Upon honest reflection and years of sorting and inventorying I realized that a large percentage of the contents in my box belonged to other people. I was warned by others as I started this process of deconstructing my faith that abandoning these beliefs could lead me to paths of deception and destruction. It was scary unraveling ideas I had once held so close; it felt like a house of cards that could come tumbling down at any moment. The hardest part of this process was that I was still convinced that the God of the Bible loved me and that the life and message of Jesus mattered. I know I am called to ministry and to the work of the church.  It would have been easy to throw the whole box into the fire and start over. Yet I couldn't do that and be true to who I know I am created to be. I had a lot of work to do to untangle these cords. The good news is that this untangling is not just an intellectual exercise, it is a work of the Spirit.
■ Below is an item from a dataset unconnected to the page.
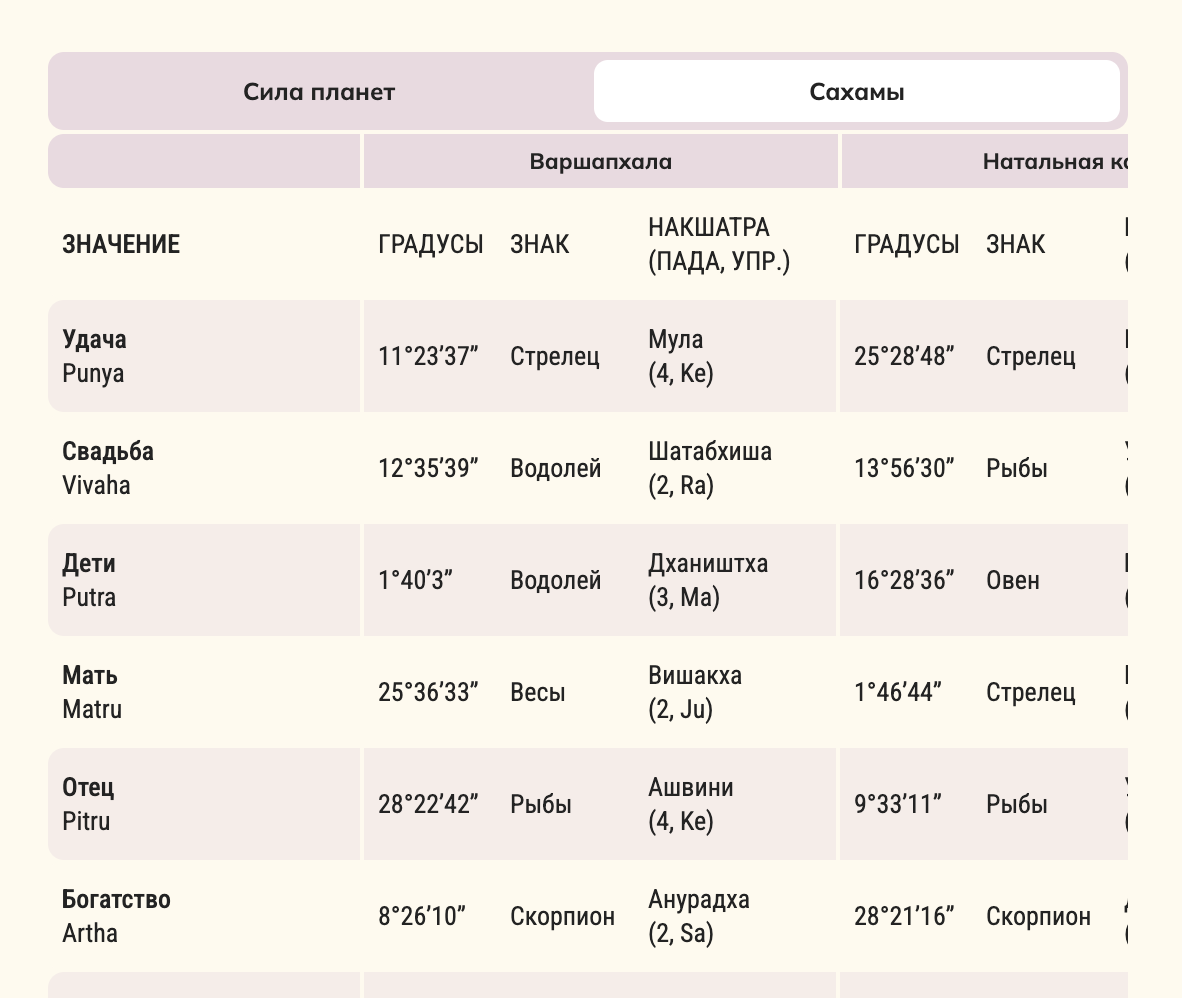Click the ЗНАЧЕНИЕ column header
The height and width of the screenshot is (998, 1182).
(121, 244)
I am not the same person I was 12 years ago. Really, I’m not even the same person I was 12 months ago. This is a good thing.  My faith continues to evolve and grow as I have both emptied out and made space for wonder, possibility and curiosity in my God Box. I hope this rhythm continues for the rest of my life of learning, even into eternity. 

The big question is, what do you carry in your God Box?  My hope is that you find the inspiration to take a good look into your own box and consider the things you carry. Hold fast to the things that bring life and love and find the courage to reconsider and reimagine the things that do not. Give yourself permission to grow and change and evolve into all that you are created to be.